Perhaps we can talk about this 1:1 on Monday, but I think I'd recommend this simple spec for choosing relevant formatters (or at least put it forward as a strawman).
Strawman spec for choosing a formatter (for mimeType and object actual type A):
If no mimeType is specified, determine one
Choose the most-specific user-registered mime type preference relevant to A
If none are relevant, then choose a default mime type.
Next, determine a formatter
Choose the most-specific user-registered formatter relevant to A
If none are relevant, then choose a default formatter (using the same rules with the built-in defaults).
Here "most specific" is in terms of the class and interface hierarchy. In the event of an exact tie in ordering or some other conflict, more recently registered formatters and mimeTypes are preferred. Type-instantiations of generic types are preferred to generic formatters when their GenericTypeDefinition are the same
The default sets of formatters for a mime type always include a formatter for object
.
Examples:
If the user registers a formatter for type A it is used for objects of type A (unless more formatters for type A are specified)
If the user registers a formatter for System.Object, it is preferred over all other formatters except other user-defined formatters
If the user registers a formatter for any sealed type, it is preferred over all other formatters (unless more formatters for that type are specified)
If the user registers List<>
and List<int>
formatters the List<int>
formatter is preferred for objects of type List<int>
If the user registers a confusing conflicting mess of overlapping formatters incrementally, they should Formatters.Clear() or restart the kernel.
If the user registers text/plain
as the mime type for object
then it is used as the mime type for everything (likewise any other mime type)
Evaluation implicitly leads to a default formatter registration which then leads to user-defined formatters being ignored. THis is very confusing.
Restart kernel
Evaluate
DayOfWeek.Monday
Register a formatter for IComparable
Evaluate
DayOfWeek.Monday
againExpected: The formatter for IComparable is invoked
Actual: the same formatting as step 1 is used
Compare with
Restart kernel
Register a formatter for IComparable
Evaluate
DayOfWeek.Monday
againIn this case, the formatter for IComparable is invoked.
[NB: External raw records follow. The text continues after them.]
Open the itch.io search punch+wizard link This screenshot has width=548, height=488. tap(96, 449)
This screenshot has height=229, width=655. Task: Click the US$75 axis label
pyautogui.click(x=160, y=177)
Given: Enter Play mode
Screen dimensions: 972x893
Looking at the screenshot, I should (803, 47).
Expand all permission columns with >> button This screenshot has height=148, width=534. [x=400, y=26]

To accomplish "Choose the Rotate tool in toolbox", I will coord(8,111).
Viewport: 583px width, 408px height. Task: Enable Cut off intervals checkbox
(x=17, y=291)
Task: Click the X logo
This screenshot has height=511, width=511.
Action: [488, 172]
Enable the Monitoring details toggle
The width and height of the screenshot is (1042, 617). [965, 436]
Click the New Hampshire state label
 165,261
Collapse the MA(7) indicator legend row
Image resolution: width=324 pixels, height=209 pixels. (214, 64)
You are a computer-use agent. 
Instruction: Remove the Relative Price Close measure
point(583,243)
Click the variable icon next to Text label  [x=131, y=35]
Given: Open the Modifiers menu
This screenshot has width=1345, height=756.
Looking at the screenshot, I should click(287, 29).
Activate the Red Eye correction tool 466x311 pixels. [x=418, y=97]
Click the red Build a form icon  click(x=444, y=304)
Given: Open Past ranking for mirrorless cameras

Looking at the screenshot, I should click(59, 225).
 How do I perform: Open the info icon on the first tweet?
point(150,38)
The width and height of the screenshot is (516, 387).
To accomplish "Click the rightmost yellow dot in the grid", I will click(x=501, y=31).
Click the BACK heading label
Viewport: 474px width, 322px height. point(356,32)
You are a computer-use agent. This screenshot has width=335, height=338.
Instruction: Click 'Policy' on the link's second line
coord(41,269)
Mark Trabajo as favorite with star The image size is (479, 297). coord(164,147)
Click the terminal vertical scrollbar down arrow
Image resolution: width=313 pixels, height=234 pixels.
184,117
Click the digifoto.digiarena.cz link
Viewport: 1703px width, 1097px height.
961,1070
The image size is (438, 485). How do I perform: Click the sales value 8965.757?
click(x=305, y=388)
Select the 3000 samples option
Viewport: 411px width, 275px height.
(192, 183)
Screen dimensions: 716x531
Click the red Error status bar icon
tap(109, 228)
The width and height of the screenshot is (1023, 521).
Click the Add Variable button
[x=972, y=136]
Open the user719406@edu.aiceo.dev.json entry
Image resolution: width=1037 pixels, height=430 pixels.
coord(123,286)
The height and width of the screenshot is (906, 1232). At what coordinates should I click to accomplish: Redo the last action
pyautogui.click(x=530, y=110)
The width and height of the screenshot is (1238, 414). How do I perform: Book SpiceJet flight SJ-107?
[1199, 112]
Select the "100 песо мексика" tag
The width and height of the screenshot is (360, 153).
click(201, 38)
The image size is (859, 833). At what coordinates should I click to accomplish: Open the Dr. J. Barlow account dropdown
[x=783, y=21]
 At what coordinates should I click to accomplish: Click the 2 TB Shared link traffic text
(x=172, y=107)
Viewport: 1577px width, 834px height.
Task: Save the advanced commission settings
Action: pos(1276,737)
The fact that I've previously formatted a DayOfWeek value should be irrelevant.
The formatter architecture is very sniffy, it seems full of hidden state like this. Somehow evaluation causes default formatters to be populated and then those take precedence of user-specified formatters.
There should be a simple declarative spec like
"we run all registered user-defined formatters in sequence finding the first that matches, then run default formatters", or
"we look at all user-defined formatters and select the one that is closest match by type hierarchy. If none match we do the same with the default formatters"
I took a look at the implementation and TBH I saw some code fragments that indicate these type-indexed tables get automatically populated by defaults which I assume that leads to this kind of problem.